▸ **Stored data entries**
********
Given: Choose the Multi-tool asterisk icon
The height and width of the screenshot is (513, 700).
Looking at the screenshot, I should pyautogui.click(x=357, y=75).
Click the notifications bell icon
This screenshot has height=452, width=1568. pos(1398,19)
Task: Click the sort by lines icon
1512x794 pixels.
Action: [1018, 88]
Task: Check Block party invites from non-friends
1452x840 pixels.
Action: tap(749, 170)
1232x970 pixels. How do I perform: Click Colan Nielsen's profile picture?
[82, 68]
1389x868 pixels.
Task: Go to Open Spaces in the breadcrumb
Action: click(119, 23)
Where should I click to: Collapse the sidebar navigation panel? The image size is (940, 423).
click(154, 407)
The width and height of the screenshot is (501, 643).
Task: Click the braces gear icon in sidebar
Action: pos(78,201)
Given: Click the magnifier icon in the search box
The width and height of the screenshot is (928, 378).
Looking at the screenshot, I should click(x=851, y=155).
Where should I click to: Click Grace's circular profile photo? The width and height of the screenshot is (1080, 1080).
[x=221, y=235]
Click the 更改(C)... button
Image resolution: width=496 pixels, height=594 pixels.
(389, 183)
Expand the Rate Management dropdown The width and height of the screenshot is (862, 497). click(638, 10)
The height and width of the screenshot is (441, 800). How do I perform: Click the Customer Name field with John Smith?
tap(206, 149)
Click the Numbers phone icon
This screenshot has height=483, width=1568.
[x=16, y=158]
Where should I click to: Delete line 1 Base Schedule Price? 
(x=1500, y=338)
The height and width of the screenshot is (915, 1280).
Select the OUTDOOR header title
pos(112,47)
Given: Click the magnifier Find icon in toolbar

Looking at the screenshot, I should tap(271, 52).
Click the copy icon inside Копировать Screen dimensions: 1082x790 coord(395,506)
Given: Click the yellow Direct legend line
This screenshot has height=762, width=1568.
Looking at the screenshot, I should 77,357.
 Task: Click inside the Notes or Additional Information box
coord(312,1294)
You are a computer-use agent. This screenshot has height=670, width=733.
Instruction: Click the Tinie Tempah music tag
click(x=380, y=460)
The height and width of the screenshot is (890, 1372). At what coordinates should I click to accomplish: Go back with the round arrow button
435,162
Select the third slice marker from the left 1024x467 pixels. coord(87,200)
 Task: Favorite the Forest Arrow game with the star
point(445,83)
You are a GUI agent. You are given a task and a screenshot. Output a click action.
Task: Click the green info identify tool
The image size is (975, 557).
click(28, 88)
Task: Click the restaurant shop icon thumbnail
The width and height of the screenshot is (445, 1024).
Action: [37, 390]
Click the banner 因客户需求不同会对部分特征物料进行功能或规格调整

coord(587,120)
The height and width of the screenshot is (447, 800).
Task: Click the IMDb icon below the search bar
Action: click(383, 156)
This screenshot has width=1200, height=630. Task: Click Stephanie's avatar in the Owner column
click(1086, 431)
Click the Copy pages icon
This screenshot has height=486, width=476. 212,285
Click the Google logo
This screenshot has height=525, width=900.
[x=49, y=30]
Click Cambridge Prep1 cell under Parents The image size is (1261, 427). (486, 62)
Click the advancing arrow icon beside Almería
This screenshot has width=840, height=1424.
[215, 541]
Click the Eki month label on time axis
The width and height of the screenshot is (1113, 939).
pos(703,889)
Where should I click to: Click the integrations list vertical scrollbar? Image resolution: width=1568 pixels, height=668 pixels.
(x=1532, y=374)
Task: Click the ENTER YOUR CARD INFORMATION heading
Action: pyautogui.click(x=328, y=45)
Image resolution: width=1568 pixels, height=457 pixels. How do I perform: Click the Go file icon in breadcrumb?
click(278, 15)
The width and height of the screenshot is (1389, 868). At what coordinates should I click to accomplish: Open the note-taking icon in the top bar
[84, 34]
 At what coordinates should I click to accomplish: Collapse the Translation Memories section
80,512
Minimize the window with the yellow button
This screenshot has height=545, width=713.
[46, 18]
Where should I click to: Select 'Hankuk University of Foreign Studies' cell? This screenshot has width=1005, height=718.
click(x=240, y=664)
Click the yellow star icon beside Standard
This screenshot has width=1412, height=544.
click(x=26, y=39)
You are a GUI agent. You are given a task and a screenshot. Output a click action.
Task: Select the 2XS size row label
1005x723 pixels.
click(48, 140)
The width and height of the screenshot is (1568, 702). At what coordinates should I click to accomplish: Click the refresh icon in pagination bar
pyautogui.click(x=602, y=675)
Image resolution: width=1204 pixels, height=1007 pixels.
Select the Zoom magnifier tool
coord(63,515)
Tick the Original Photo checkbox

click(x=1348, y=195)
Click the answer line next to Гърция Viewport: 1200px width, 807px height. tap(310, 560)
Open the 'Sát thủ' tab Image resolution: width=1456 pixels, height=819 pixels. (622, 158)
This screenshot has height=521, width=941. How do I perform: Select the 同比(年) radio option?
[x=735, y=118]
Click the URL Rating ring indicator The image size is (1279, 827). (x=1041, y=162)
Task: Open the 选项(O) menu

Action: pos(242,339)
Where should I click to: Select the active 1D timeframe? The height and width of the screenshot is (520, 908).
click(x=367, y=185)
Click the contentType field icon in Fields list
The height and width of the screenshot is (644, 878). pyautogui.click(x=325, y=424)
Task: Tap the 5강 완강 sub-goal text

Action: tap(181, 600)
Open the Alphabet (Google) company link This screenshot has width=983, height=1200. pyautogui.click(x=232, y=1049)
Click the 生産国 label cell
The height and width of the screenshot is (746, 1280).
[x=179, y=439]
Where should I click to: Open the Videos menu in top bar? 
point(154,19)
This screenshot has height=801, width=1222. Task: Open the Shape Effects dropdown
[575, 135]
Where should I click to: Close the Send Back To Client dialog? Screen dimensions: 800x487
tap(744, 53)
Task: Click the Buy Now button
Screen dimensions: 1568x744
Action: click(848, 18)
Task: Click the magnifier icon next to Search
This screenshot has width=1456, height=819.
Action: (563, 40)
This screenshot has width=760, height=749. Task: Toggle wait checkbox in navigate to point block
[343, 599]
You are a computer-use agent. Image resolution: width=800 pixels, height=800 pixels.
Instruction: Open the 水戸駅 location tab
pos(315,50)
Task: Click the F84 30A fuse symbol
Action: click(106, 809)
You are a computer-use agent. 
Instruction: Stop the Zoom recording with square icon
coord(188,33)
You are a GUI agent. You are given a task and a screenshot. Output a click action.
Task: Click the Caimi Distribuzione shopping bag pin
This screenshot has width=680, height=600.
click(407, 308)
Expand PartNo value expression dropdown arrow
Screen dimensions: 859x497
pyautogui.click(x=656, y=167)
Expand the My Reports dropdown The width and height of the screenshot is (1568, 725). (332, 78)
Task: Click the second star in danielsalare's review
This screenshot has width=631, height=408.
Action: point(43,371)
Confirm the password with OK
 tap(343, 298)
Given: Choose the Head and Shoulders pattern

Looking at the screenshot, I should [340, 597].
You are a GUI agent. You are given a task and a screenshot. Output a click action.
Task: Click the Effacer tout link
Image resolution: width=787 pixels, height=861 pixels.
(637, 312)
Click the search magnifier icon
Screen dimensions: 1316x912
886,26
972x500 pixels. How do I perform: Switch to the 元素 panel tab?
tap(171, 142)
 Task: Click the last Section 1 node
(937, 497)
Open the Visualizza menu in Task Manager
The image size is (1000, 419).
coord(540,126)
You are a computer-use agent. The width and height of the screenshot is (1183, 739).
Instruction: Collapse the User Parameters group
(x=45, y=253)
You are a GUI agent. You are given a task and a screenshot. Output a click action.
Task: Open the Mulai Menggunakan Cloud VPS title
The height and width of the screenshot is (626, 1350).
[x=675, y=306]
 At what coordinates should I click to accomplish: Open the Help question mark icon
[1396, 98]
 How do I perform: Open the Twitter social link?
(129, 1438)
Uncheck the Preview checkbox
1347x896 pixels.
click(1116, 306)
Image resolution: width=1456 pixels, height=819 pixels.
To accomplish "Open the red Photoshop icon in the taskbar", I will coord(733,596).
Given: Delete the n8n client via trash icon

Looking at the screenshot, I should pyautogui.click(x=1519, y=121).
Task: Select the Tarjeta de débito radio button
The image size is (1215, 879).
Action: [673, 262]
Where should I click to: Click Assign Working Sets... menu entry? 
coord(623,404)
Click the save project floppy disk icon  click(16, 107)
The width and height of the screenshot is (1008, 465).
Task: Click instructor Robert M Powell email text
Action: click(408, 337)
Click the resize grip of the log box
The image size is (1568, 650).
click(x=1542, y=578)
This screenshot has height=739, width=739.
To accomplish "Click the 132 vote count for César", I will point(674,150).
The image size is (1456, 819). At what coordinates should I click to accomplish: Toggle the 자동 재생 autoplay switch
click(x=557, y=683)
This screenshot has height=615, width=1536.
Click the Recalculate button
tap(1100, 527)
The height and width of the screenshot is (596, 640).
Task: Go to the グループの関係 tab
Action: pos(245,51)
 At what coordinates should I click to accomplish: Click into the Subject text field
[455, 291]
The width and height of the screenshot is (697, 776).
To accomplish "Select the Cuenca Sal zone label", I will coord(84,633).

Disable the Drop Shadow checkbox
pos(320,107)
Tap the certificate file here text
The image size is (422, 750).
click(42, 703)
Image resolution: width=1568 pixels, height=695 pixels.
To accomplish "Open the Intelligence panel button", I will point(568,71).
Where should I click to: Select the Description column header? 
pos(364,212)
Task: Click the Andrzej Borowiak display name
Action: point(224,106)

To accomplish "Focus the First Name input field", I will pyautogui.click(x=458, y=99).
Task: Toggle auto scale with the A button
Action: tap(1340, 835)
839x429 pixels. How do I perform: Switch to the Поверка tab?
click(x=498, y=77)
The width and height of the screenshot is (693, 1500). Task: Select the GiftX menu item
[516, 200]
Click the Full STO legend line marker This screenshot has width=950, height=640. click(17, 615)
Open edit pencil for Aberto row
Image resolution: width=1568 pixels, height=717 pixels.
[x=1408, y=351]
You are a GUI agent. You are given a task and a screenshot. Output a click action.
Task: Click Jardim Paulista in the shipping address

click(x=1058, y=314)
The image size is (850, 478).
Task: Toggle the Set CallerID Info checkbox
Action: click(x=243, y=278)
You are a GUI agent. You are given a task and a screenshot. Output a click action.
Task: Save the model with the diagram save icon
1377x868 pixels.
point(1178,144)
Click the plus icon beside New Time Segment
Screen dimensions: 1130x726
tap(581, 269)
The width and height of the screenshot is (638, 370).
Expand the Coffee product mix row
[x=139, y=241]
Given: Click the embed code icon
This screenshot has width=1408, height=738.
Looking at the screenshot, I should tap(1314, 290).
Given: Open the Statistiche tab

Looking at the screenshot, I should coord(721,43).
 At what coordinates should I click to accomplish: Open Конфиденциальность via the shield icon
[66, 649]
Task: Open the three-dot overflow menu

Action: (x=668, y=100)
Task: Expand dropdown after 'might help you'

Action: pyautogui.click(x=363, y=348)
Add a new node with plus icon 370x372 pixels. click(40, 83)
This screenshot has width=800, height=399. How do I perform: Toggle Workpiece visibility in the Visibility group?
********
▸ **Requirements**
Please rewrite the items from the line containing "Given: Click the yellow Direct legend line" through the line containing "Action: pyautogui.click(x=328, y=45)", substituting "cafe" for "restaurant" and leaving everything else unchanged.

▸ **Correct answer**
Given: Click the yellow Direct legend line
This screenshot has height=762, width=1568.
Looking at the screenshot, I should 77,357.
 Task: Click inside the Notes or Additional Information box
coord(312,1294)
You are a computer-use agent. This screenshot has height=670, width=733.
Instruction: Click the Tinie Tempah music tag
click(x=380, y=460)
The height and width of the screenshot is (890, 1372). At what coordinates should I click to accomplish: Go back with the round arrow button
435,162
Select the third slice marker from the left 1024x467 pixels. coord(87,200)
 Task: Favorite the Forest Arrow game with the star
point(445,83)
You are a GUI agent. You are given a task and a screenshot. Output a click action.
Task: Click the green info identify tool
The image size is (975, 557).
click(28, 88)
Task: Click the cafe shop icon thumbnail
The width and height of the screenshot is (445, 1024).
Action: [37, 390]
Click the banner 因客户需求不同会对部分特征物料进行功能或规格调整

coord(587,120)
The height and width of the screenshot is (447, 800).
Task: Click the IMDb icon below the search bar
Action: click(383, 156)
This screenshot has width=1200, height=630. Task: Click Stephanie's avatar in the Owner column
click(1086, 431)
Click the Copy pages icon
This screenshot has height=486, width=476. 212,285
Click the Google logo
This screenshot has height=525, width=900.
[x=49, y=30]
Click Cambridge Prep1 cell under Parents The image size is (1261, 427). (486, 62)
Click the advancing arrow icon beside Almería
This screenshot has width=840, height=1424.
[215, 541]
Click the Eki month label on time axis
The width and height of the screenshot is (1113, 939).
pos(703,889)
Where should I click to: Click the integrations list vertical scrollbar? Image resolution: width=1568 pixels, height=668 pixels.
(x=1532, y=374)
Task: Click the ENTER YOUR CARD INFORMATION heading
Action: pyautogui.click(x=328, y=45)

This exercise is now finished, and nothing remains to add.